A one-word law change that would have made North Dakota's state-specific beef checkoff an opt-in rather than an opt-out program failed earlier this month.
The state House defeated House Bill 1487 on a 41-53 vote on Feb. 9.
The federal beef checkoff is a $1-per-head assessment on each beef animal sold. In North Dakota, half of the money goes to the Cattlemen's Beef Board, a national marketing and research program designed to increase the demand for beef at home and abroad, while half of it stays with the North Dakota Beef Commission. The checkoff is mandatory, and money cannot be refunded.
To boost the funds going to the North Dakota Beef Commission for research, education and promotion of beef, the North Dakota Legislature in 2015 enacted a state-specific checkoff that kept an additional dollar per head with the North Dakota Beef Commission. The assessment must be paid on each head of cattle sold, but producers can ask for their money back.

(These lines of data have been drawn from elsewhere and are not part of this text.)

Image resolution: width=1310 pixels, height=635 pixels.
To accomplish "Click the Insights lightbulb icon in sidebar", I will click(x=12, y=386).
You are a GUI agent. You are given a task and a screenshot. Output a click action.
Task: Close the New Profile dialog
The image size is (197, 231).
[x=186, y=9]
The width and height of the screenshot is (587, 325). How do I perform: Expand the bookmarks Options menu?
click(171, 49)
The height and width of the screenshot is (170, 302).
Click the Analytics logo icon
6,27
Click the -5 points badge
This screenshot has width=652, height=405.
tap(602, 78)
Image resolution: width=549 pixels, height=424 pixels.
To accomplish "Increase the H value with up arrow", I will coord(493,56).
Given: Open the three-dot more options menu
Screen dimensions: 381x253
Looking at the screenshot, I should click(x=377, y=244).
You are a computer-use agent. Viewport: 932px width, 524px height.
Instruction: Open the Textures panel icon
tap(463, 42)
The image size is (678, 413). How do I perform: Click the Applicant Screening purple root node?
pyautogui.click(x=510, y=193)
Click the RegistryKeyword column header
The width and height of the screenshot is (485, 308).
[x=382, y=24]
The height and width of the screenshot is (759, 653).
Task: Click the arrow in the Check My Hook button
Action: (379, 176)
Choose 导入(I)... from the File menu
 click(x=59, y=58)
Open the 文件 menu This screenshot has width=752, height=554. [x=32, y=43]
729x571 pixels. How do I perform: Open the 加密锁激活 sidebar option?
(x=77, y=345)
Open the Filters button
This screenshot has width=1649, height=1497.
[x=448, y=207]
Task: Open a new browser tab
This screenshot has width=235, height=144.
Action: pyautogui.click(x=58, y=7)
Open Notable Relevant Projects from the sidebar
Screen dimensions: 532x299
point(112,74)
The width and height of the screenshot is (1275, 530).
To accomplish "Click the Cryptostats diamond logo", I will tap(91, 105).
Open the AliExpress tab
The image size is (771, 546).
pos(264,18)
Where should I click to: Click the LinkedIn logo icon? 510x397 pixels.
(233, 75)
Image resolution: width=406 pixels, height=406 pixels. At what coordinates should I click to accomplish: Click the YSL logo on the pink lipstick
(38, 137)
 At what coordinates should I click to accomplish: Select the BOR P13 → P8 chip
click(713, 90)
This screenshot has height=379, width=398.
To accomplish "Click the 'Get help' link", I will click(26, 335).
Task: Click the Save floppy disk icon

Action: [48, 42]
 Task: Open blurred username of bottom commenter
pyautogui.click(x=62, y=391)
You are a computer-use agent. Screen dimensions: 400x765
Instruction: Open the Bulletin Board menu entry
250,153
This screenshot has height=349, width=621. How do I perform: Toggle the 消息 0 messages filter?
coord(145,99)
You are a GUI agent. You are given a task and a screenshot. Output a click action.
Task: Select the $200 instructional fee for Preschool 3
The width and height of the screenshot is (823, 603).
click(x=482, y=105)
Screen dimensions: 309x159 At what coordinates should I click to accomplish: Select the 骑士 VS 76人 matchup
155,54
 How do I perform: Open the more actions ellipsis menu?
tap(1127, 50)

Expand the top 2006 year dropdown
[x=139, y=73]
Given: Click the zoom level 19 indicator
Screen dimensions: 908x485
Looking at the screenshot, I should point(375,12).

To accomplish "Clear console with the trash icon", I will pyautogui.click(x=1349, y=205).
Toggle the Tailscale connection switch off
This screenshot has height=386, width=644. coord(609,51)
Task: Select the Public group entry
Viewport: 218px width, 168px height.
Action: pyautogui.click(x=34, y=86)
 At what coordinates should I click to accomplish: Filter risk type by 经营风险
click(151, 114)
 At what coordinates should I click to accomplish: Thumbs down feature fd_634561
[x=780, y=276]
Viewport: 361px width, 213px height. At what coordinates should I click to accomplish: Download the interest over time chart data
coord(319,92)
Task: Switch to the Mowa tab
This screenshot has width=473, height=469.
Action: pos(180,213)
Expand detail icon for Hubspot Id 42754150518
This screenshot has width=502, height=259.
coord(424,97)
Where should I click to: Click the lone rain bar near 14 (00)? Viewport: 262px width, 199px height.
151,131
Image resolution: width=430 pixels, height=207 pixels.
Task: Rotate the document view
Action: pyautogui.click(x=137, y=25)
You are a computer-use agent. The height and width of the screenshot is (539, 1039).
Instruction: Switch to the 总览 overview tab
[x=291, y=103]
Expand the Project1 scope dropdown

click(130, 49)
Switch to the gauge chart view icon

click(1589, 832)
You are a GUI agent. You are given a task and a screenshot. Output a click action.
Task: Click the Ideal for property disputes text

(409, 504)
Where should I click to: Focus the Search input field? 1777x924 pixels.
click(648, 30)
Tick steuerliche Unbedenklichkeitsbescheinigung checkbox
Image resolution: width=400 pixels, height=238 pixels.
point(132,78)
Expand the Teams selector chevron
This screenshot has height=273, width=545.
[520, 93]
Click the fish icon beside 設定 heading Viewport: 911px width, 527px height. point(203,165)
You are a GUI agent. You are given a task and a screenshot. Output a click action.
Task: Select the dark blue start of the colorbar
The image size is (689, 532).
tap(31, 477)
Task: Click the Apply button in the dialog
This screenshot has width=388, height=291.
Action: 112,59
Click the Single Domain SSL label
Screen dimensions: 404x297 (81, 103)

HB 1487 would have altered just one word in state law, changing that cattle producers "must" pay the state assessment to that they "may" pay it. The proposal would have allowed cattle producers to choose whether to pay the assessment rather than being forced to pay and then ask for the money back.
In a fiscal note attached to the bill that was prepared by the Beef Commission at the request of the North Dakota Legislative Council, the commission estimates the bill could have had a more than $1 million per year impact on the Beef Commission, resulting in the loss of several full-time positions as well as research and marketing programs.
"Realizing the fact that there will be people who won't support the checkoff, and that there will also be people that have always supported the program but will not be willing to pay the price of beef promotion, research and education programs that benefit all but aren't being paid for by all, the best and fairest assumption the ND Beef Commission can make is that a voluntary program will yield little to no participation," the fiscal note said.
The bill sponsor, Rep. Sebastian Ertelt, R-Lisbon, on the House floor called that argument "disingenous," saying that there is no evidence that the state checkoff would go away if it were not compulsory. The House Agriculture Committee, which gave the bill a do-not pass recommendation, took two hours of testimony on the issue, mostly from those who wanted to see the bill passed. Part of the issue, he said, is that the Beef Commission is an appointed, rather than elected, board, and many producers do not feel they have a voice on it. He also called the Beef Commission's fiscal note on the bill
Ertelt also argued that some producers feel beef packers are benefiting from the checkoff rather than the producers themselves.
Rep. Paul Thomas, R-Velva, who carried the bill on the floor, said in the latest biennium, 5.74% or producers requested refunds of North Dakota checkoff funds, representing 12% of total funds. The House Agriculture Committee gave the bill a do-not-pass recommendation.
"An overwhelming majority of people support investing in their industry through promotion, education and research to make it better," he said.
Rep. Jeff Magrum, R-Hazelton, questioned whether the checkoff is truly voluntary, given that someone who does not pay their assessment can be charged with a Class B misdemeanor. Rep. Luke Simons, R-Dickinson, and Rep. Kathy Skroch, R-Lidgerwood, both beef producers, spoke in favor of the bill and said the current system is not truly voluntary.
"There's a huge number of individuals who support this, and for those who don't, this simply means they have a firm trap door to be able to get out of that mandated checkoff contribution," Skroch said.
Rep. Jon Nelson, R-Rugby, said perhaps the problem is that the Beef Commission should be an elected board rather than appointed. But Rep. Dennis Johnson, R-Devils Lake, said such arguments were "drifting away toward other issues" rather than the bill at hand. He urged a no vote on the bill.
"It's pretty easy to get the refund if you fill out the paper properly," he said.